═════ DATA IN THIS EXERCISE ═════

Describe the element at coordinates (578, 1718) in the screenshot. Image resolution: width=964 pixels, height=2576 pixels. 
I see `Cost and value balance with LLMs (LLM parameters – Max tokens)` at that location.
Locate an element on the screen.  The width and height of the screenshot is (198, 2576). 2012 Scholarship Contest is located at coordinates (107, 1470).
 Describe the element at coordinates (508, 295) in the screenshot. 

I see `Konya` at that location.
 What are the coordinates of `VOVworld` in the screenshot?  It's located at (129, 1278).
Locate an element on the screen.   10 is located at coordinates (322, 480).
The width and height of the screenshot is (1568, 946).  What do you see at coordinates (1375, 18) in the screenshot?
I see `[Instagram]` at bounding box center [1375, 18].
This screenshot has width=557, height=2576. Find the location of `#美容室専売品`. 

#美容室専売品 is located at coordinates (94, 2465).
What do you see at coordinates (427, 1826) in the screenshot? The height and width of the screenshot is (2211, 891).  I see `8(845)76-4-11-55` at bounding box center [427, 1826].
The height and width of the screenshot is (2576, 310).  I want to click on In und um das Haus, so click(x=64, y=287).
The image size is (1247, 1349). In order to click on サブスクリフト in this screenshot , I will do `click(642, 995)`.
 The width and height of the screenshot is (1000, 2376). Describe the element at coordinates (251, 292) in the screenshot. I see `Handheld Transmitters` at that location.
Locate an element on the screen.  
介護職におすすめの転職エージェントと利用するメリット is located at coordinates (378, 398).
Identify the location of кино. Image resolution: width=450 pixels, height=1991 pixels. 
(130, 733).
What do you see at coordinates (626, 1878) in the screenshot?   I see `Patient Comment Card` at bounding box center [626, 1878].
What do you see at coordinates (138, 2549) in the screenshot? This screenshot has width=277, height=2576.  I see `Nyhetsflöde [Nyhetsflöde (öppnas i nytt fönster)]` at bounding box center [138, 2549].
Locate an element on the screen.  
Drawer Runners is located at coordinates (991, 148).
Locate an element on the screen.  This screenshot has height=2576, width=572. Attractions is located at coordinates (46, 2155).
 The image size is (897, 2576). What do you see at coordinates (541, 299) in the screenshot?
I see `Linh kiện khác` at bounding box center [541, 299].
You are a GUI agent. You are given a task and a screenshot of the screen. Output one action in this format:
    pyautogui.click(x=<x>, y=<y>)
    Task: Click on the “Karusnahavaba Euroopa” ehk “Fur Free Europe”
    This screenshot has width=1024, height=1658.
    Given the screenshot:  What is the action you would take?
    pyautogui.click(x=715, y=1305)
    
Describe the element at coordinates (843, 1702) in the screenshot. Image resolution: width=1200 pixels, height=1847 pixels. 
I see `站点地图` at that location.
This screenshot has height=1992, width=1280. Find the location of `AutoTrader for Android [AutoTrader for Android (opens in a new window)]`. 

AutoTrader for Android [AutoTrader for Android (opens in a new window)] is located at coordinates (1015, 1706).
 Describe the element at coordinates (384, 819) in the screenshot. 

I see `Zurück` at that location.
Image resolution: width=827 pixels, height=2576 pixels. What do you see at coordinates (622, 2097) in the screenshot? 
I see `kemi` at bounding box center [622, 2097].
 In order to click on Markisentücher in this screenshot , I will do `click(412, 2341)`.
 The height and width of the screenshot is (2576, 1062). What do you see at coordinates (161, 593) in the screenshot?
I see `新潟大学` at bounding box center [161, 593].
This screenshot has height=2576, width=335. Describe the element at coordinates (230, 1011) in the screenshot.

═════

WHAT YOU HAVE TO DO: Render everything from the start of the rows down to the line containing "What are the" as a Markdown table. Use the columns Row and Line, and skip blank lines.

ANSWER FOR THIS EXERCISE:
| Row | Line |
|---|---|
| 1 | Describe the element at coordinates (578, 1718) in the screenshot. Image resolution: width=964 pixels, height=2576 pixels.  |
| 2 | I see `Cost and value balance with LLMs (LLM parameters – Max tokens)` at that location. |
| 3 | Locate an element on the screen.  The width and height of the screenshot is (198, 2576). 2012 Scholarship Contest is located at coordinates (107, 1470). |
| 4 |  Describe the element at coordinates (508, 295) in the screenshot.  |
| 5 | I see `Konya` at that location. |
| 6 |  What are the coordinates of `VOVworld` in the screenshot?  It's located at (129, 1278). |